[Collected data entries]
::::
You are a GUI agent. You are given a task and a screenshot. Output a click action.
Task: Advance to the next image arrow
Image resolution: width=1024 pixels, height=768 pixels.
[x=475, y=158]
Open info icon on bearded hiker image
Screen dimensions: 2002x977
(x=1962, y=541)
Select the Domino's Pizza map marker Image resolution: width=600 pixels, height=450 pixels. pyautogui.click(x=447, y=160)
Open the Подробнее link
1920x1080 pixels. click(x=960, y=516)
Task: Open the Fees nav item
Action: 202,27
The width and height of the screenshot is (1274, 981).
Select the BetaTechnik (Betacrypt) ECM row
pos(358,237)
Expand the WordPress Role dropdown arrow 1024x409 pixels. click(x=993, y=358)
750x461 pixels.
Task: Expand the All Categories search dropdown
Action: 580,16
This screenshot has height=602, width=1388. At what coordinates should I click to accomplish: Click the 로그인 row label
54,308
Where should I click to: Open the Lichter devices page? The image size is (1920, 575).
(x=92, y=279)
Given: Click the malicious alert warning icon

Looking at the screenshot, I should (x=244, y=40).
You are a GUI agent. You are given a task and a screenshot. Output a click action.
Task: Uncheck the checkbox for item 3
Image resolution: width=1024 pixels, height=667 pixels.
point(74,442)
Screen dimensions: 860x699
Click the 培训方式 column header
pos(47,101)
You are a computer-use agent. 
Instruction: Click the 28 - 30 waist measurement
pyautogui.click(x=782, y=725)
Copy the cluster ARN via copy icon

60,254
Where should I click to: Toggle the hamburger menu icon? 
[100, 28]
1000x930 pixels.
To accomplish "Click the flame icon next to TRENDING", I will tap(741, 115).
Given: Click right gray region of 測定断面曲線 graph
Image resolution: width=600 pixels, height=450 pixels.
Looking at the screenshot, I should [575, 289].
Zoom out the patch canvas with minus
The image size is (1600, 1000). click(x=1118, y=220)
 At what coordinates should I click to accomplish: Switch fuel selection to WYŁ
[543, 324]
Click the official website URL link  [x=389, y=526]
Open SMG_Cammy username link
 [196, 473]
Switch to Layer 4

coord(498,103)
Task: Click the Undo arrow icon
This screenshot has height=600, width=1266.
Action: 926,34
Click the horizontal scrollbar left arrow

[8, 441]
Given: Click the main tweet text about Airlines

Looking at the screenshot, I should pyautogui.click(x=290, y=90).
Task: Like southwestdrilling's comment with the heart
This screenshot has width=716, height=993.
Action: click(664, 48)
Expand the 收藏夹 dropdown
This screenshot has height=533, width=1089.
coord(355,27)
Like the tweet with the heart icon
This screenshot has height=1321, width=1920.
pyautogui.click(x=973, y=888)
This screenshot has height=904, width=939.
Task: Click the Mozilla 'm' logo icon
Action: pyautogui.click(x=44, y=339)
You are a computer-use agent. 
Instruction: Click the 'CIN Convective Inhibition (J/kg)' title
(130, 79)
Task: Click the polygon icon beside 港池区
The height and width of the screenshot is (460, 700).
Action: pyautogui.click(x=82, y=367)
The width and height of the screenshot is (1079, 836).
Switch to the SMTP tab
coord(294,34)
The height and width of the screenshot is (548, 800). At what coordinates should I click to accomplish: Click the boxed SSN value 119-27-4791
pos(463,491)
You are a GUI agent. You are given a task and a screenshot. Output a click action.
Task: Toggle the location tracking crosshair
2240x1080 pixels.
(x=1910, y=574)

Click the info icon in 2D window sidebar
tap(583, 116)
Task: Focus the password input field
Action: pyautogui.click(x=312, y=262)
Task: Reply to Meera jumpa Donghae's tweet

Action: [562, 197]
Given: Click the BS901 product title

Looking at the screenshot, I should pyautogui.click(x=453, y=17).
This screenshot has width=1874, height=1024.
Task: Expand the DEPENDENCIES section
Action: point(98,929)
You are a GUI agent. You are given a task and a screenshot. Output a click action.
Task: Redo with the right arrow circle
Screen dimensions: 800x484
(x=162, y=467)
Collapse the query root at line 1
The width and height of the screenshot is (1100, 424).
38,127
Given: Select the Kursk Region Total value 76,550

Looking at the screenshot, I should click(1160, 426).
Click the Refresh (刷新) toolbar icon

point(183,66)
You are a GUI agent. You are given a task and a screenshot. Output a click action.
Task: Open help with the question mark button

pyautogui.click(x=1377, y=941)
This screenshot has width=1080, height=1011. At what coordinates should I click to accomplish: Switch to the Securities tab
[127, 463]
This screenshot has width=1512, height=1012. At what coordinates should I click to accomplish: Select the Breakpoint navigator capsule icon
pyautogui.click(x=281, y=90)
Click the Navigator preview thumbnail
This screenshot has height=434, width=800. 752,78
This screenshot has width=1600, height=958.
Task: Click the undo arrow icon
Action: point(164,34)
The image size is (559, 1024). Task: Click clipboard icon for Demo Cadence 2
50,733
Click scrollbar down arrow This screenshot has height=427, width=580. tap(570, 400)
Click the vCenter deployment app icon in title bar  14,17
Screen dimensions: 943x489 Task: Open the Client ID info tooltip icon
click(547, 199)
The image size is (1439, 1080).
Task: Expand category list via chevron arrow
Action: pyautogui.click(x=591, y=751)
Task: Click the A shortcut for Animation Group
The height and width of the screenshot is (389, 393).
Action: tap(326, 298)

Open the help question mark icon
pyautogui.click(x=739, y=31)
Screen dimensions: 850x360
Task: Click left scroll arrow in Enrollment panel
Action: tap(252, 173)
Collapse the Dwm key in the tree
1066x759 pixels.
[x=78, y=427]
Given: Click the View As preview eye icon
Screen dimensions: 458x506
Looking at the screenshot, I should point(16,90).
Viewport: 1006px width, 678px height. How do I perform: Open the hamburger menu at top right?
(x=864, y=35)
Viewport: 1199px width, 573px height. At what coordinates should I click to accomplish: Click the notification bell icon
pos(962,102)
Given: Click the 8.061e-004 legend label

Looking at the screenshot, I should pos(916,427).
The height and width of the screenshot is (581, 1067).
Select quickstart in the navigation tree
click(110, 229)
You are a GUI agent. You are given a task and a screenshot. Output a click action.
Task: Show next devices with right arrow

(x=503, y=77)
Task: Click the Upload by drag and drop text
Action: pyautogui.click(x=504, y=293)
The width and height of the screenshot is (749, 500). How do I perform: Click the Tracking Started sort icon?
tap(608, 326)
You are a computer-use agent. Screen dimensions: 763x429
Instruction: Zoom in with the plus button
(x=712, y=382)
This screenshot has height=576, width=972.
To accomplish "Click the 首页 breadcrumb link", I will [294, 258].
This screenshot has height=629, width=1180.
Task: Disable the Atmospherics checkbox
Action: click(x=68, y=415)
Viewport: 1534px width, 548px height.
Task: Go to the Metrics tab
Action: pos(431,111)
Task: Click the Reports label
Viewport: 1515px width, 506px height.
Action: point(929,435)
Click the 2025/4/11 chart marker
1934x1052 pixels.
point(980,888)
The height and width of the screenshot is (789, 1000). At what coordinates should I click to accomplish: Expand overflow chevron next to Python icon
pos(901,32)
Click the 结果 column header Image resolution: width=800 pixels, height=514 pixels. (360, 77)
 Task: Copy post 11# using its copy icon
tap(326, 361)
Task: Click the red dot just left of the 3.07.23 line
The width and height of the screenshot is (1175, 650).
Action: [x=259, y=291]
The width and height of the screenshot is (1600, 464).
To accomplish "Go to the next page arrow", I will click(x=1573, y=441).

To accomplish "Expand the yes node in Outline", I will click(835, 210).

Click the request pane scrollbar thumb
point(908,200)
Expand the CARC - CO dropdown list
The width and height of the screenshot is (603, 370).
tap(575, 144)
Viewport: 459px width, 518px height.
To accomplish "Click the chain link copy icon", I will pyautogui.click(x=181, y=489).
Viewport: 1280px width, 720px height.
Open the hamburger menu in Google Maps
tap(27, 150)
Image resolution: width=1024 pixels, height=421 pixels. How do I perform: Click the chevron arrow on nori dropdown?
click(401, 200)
::::
== Task item ==
Only one stretch of the entries above is wanted: the lines from the one containing "Click the 结果" through the one containing "Task: Click the red". Please reproduce it exactly.

== Exercise output ==
Click the 结果 column header Image resolution: width=800 pixels, height=514 pixels. (360, 77)
 Task: Copy post 11# using its copy icon
tap(326, 361)
Task: Click the red dot just left of the 3.07.23 line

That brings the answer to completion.